Often, persisting real-time data streams is essential, and ingesting MapR Streams / Kafka data into MapR-DB / HBase is a very common use case. Both, Kafka and HBase are built with two very important goals in mind: scalability and performance. In this blog post I'm going to show you how to integrate both technologies using Python code that runs on Apache Sprak (via PySpark). I've already tried to search such combination on the internet with no luck, I found Scala examples but not Python, so here is a fully functional example for you to play with.

Recipe

The following steps reflect my environment. You are free to use other combination of frameworks, but you need to pay attention to what works with what.
  1. Spark: I've used MapR's Spark 1.6.1 which runs on top of MapR Converged Platform 5.1.
  2. Python: Spark 1.6.1 uses Python 2.6 be default, but is compatible with more recent releases of Python, such as 3.4 which I've used. I had to manually install it, along with pip 3.4 as well.
  3. HappyBase Module: "HappyBase is a developer-friendly Python library to interact with Apache HBase.
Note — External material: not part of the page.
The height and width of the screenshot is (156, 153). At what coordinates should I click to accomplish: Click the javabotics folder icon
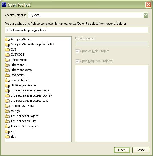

HappyBase is designed for use in standard HBase setups, and offers application developers a Pythonic API to interact with HBase". I've installed version 1.0. Steps are very easy and can be found on HappyBase installation page. *HappyBase itself is licensed under a MIT License. HappyBase contains code originating from HBase sources, licensed under the Apache License (version 2.0).

Preparations

Pointing Spark to Python 3.4

Since I'm going to to use Python 3.4 and HappyBase 1.0 (which is complied for Python 3+), I needed to export PYSPARK_PYTHON with the python version I'm going to use. My code works with Python 3+, and will fail with any previous release. So if you are planning to use Python 2, then you need to modify the code accordingly, as well as use another version of HappyBase (probably 0.9).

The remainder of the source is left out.